Top of EXTRACTED ENTRIES

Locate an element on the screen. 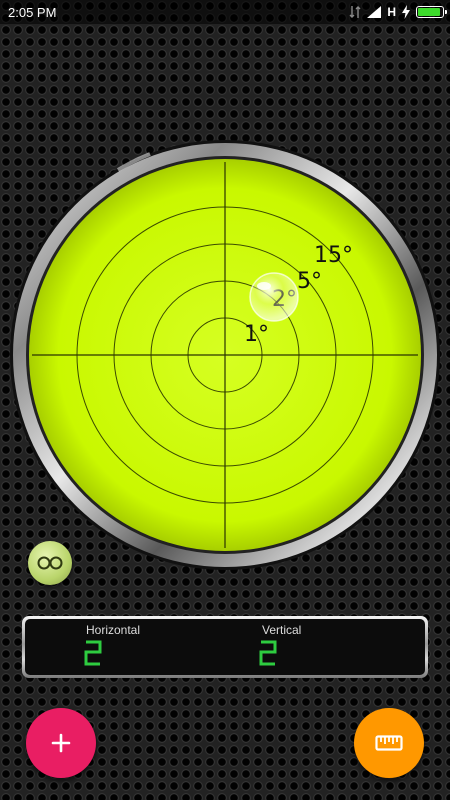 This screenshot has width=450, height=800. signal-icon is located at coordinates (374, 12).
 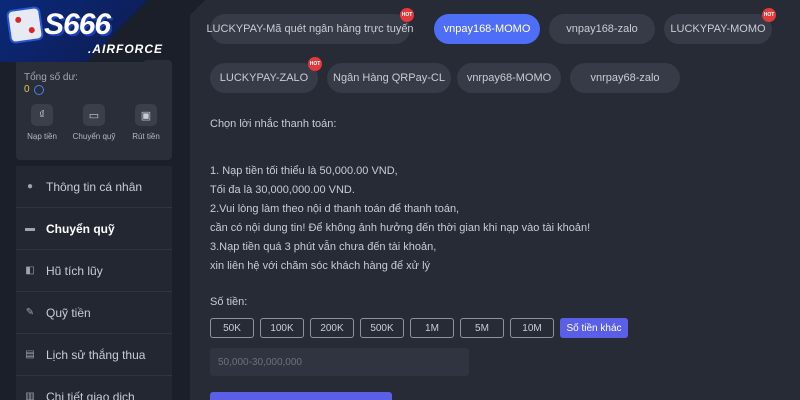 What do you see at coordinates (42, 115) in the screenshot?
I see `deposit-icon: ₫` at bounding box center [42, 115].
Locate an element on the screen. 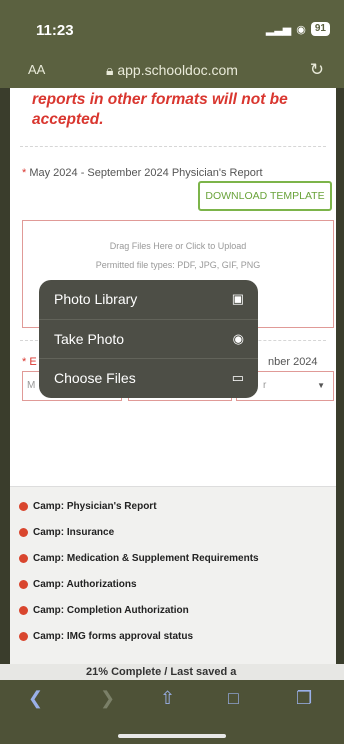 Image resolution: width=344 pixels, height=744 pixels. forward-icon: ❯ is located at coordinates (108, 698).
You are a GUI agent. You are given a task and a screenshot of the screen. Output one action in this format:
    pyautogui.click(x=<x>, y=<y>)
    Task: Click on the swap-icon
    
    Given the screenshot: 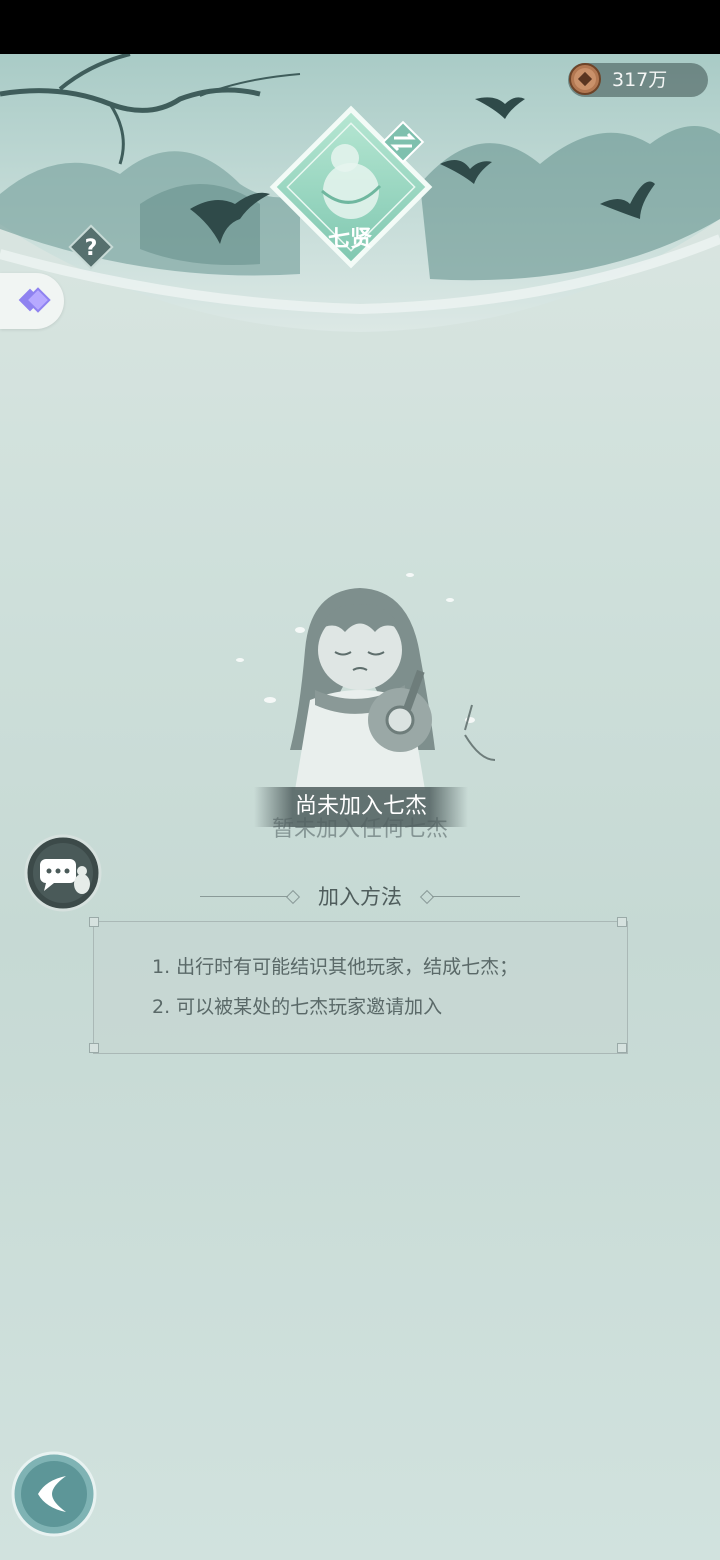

Bottom of EXTRACTED ENTRIES
Top of EXTRACTED ENTRIES

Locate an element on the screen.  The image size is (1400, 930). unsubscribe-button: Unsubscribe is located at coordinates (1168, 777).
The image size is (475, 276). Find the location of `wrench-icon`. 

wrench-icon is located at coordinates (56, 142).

Bottom of EXTRACTED ENTRIES

> [WHAT YOU ARE ASKED TO DO]: Render the stretch of the data from the line containing "The image size is (475, 276)." through the line containing "wrench-icon is located" as a numbered list, leaving out blank lines.

> [RESULT OF THIS TASK]:
1. The image size is (475, 276). Find the location of `wrench-icon`. 
2. wrench-icon is located at coordinates (56, 142).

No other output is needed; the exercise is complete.